WHAT YOU WILL DO: Task for the records below: copy exactly, and only, the line containing "The image size is (1372, 892)." and every line after it to the end, with pictures left out.

INPUT FOR THIS TASK Block Start

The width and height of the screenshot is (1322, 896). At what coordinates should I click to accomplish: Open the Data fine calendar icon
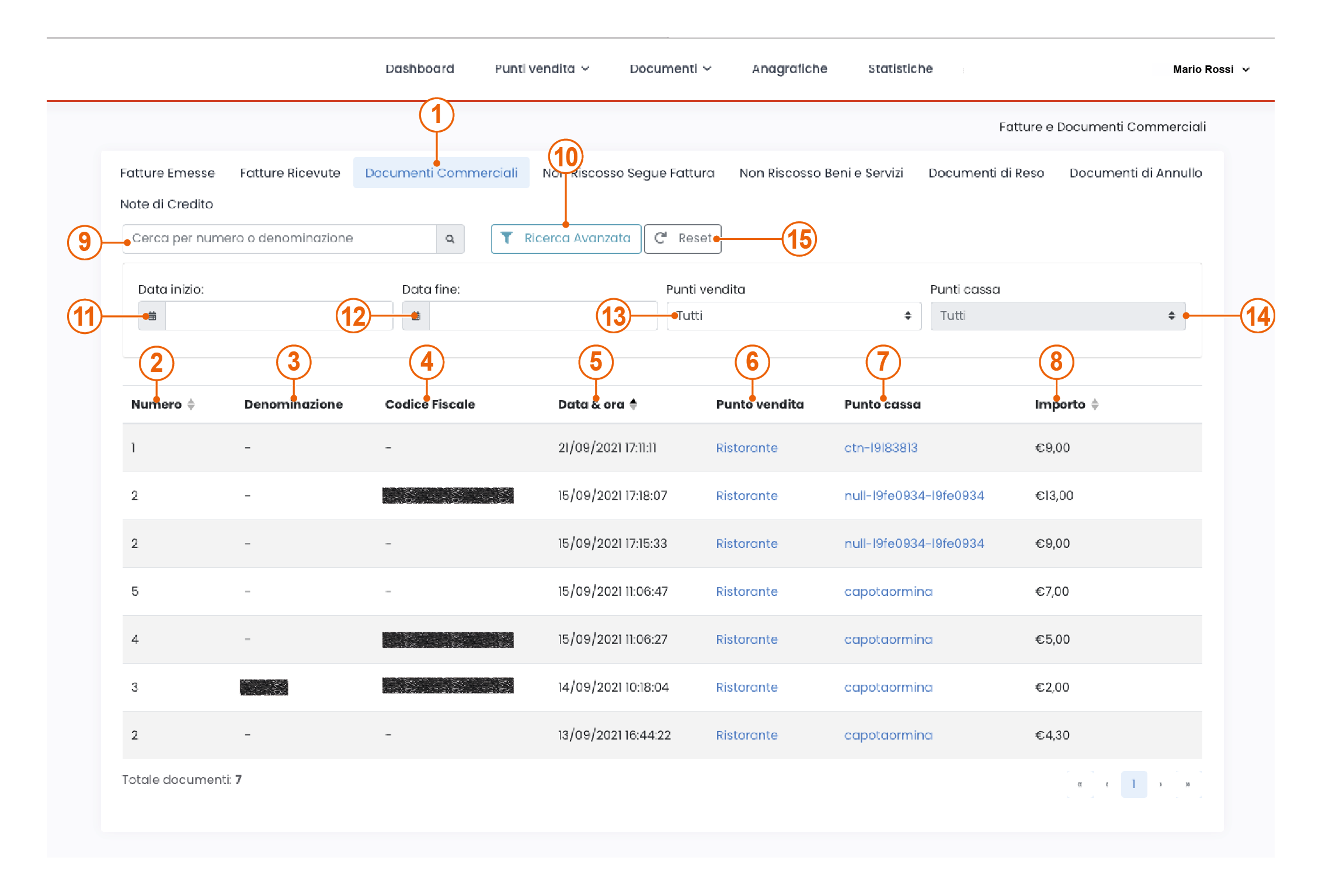coord(416,316)
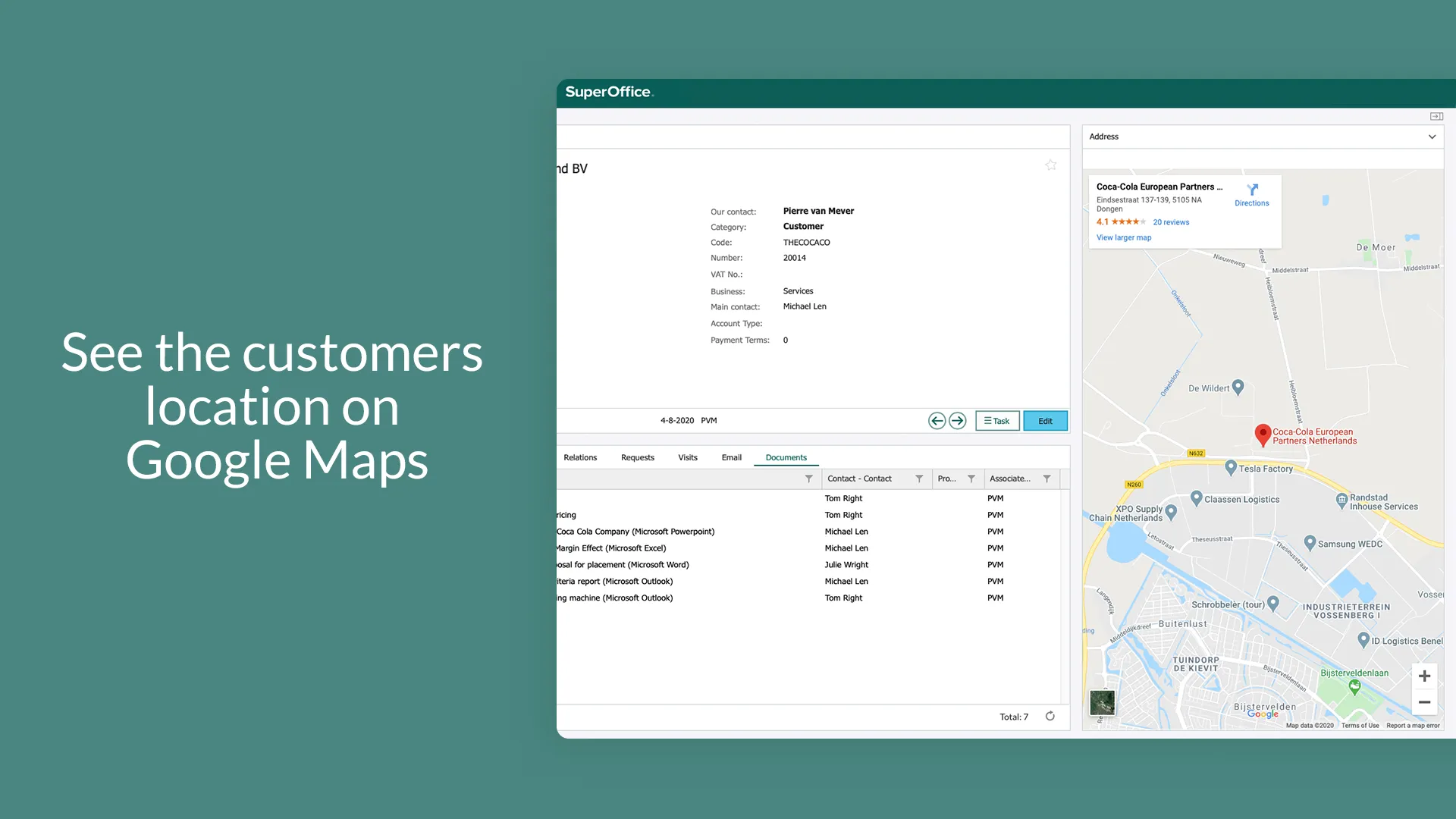Go to previous record arrow

coord(937,421)
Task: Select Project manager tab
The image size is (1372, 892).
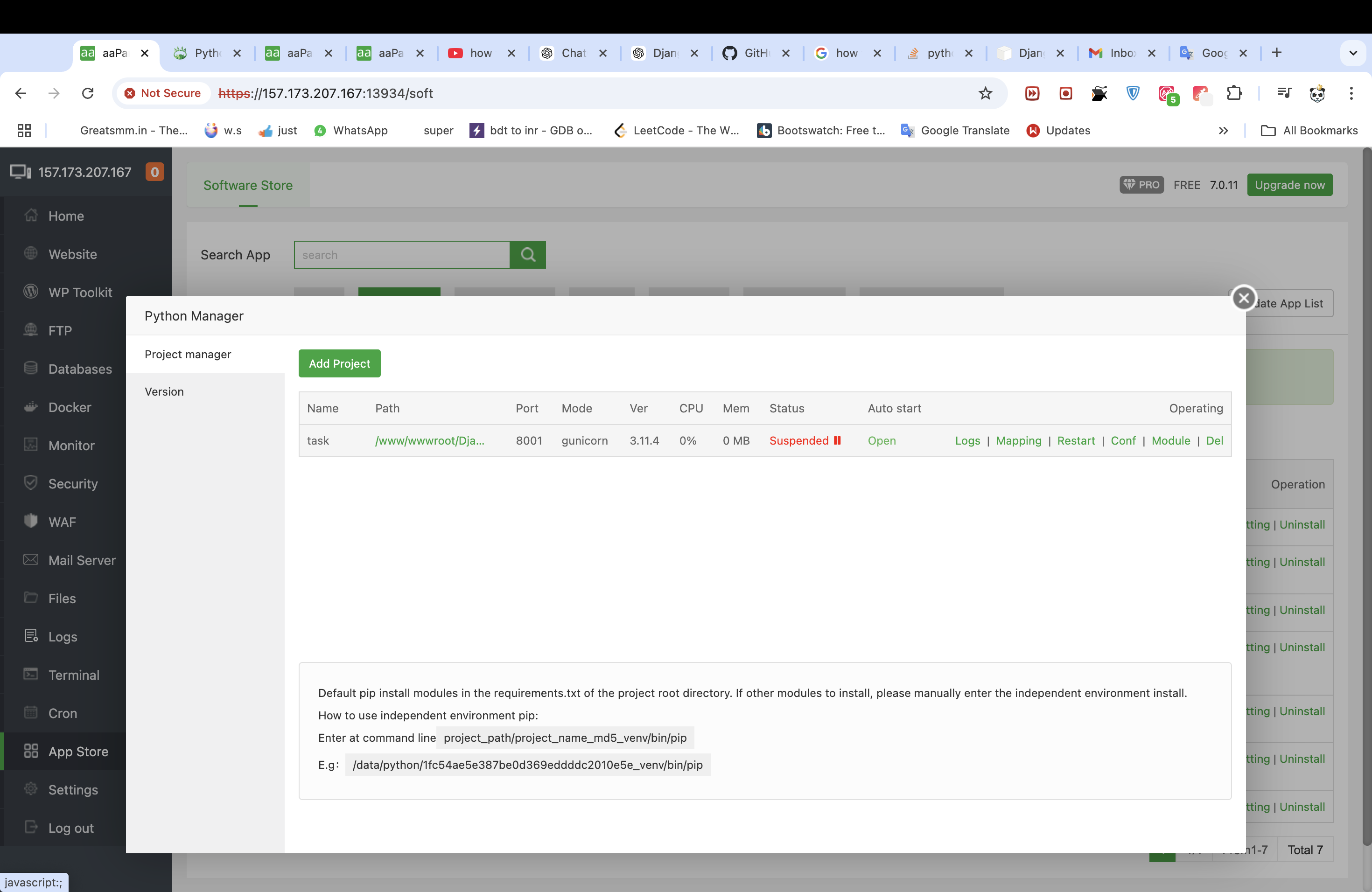Action: [x=188, y=355]
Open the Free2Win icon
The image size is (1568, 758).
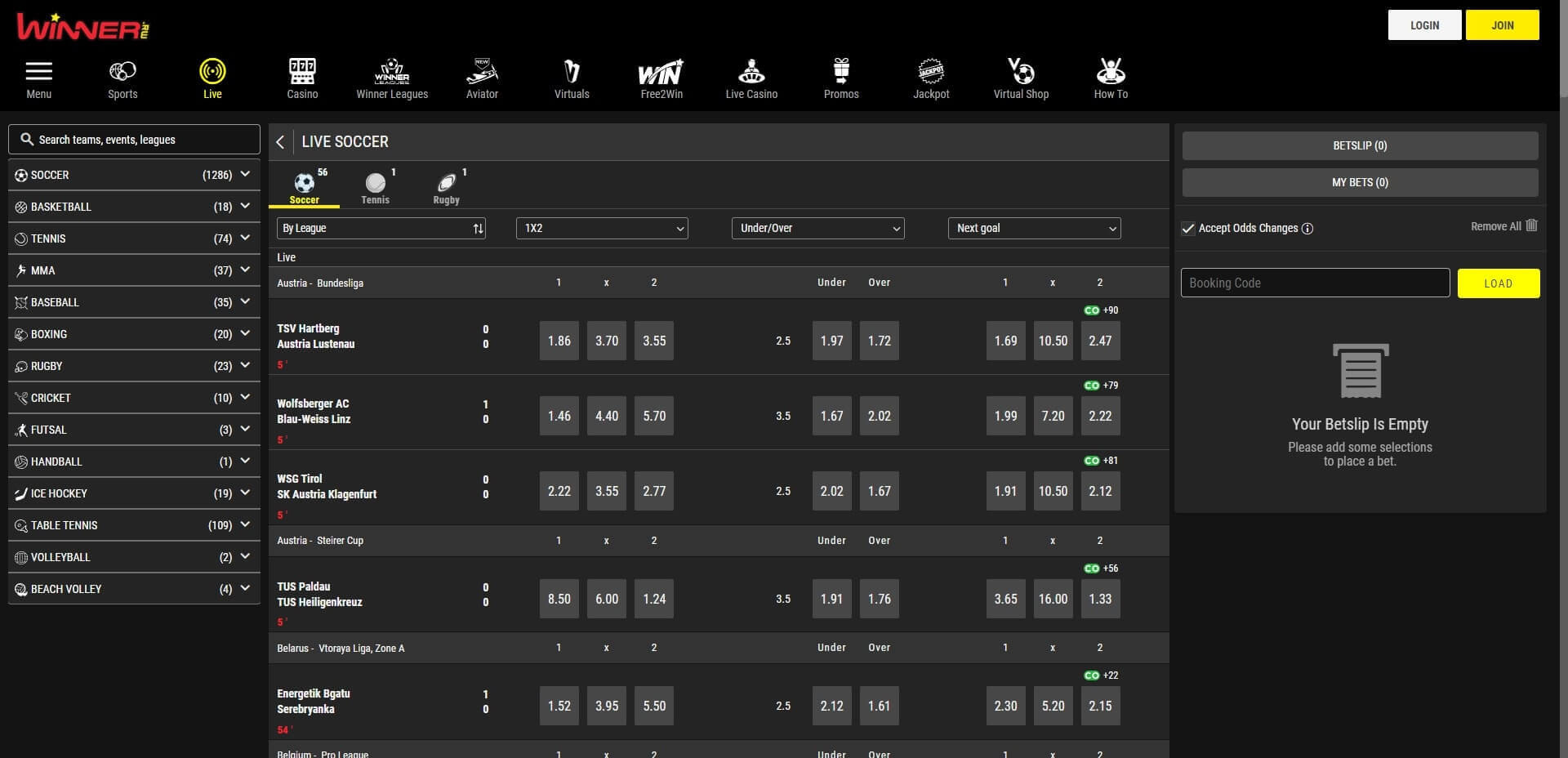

INPUT FOR THIS TASK Block End

COMPLETED EXERCISE:
The image size is (1372, 892).
Action: [x=188, y=355]
Open the Free2Win icon
The image size is (1568, 758).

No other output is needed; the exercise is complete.